▶ _Exercise requirements_: Substitute "Screen size" for "Screen dimensions" throughout all the items below, keeping every other word the same. Write the lines out again without the pictures.

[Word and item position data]
'''

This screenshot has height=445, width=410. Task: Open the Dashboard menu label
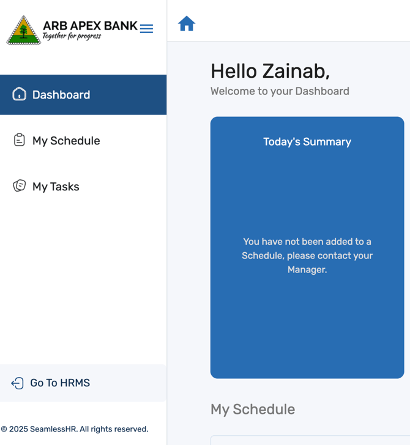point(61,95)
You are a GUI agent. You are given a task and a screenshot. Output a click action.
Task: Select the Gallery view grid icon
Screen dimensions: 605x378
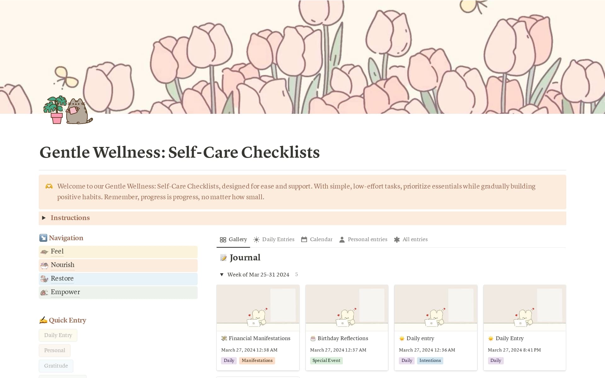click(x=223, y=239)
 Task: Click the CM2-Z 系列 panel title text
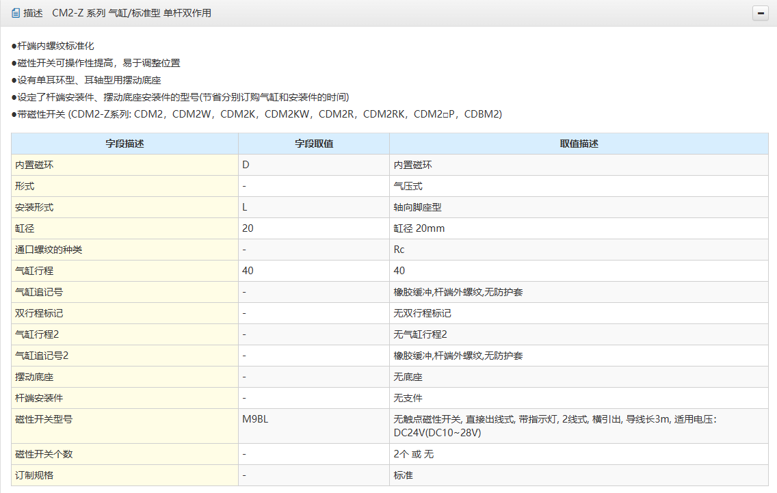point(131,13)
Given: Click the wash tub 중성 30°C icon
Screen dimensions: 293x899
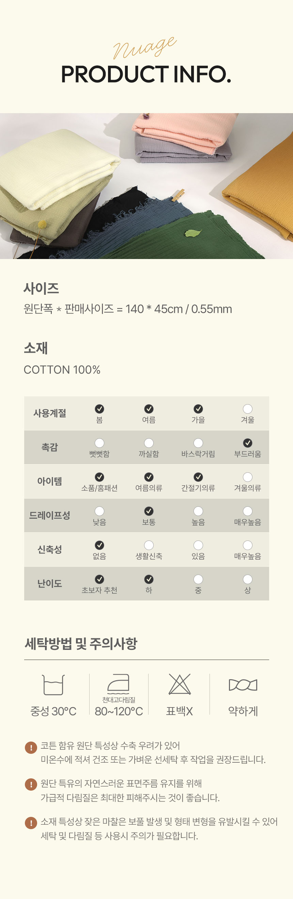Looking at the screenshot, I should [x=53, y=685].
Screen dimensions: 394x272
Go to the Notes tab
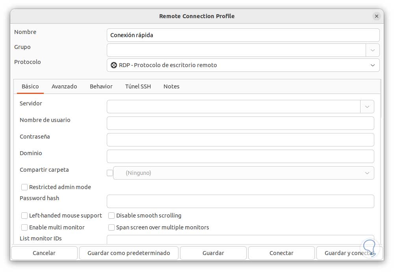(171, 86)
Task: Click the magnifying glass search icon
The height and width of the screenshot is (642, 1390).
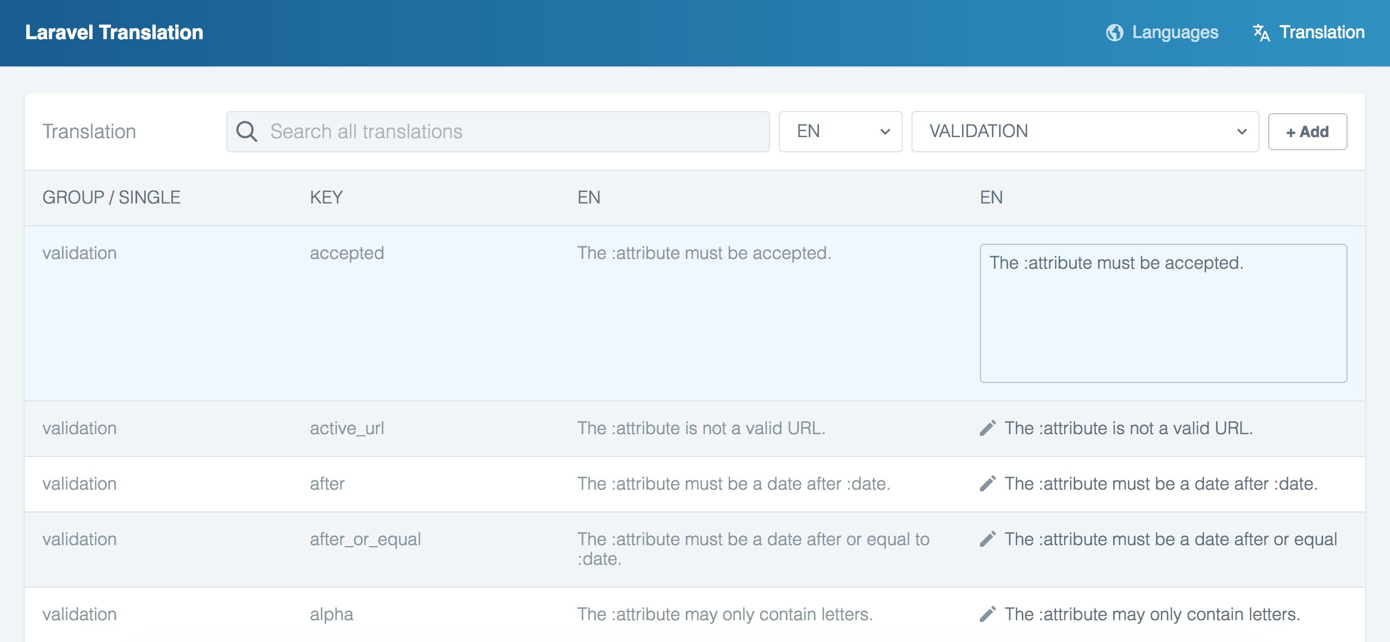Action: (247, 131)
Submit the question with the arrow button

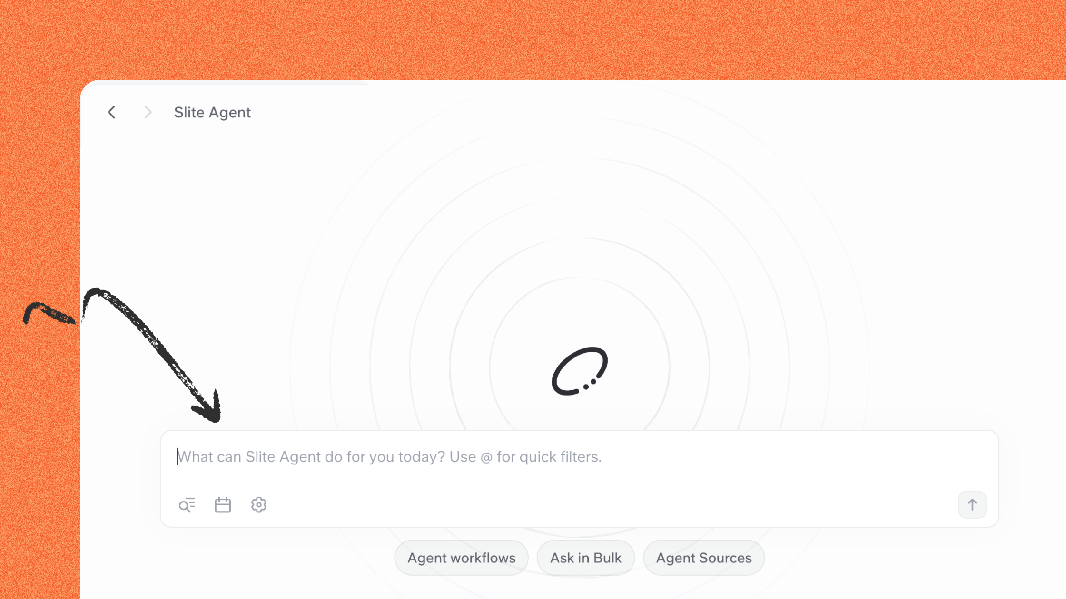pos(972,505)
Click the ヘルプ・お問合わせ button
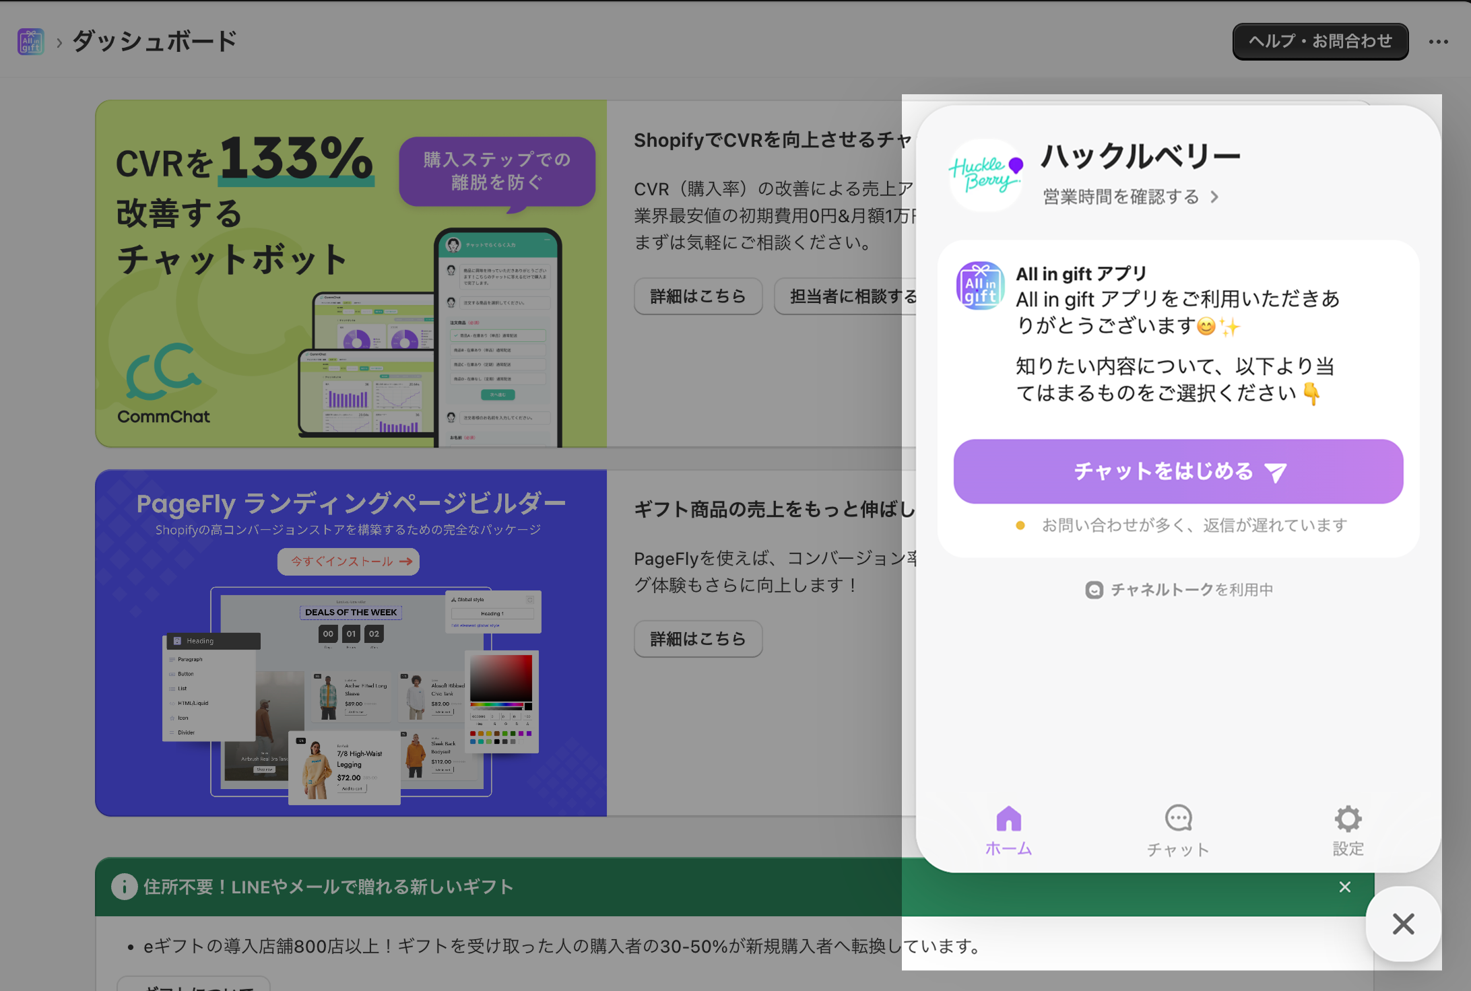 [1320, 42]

'''

▶ _Answer for this exercise_:
This screenshot has height=445, width=410. Task: Open the Dashboard menu label
point(61,95)
You are a GUI agent. You are given a task and a screenshot. Output a click action.
Task: Select the Gallery view grid icon
Screen size: 605x378
click(x=223, y=239)
 Task: Click the CM2-Z 系列 panel title text
point(131,13)
Given: Click the wash tub 중성 30°C icon
Screen size: 293x899
Looking at the screenshot, I should [x=53, y=685].
Screen size: 394x272
Go to the Notes tab
(171, 86)
Task: Click the magnifying glass search icon
The height and width of the screenshot is (642, 1390).
Action: (247, 131)
Submit the question with the arrow button

pos(972,505)
Click the ヘルプ・お問合わせ button
 [1320, 42]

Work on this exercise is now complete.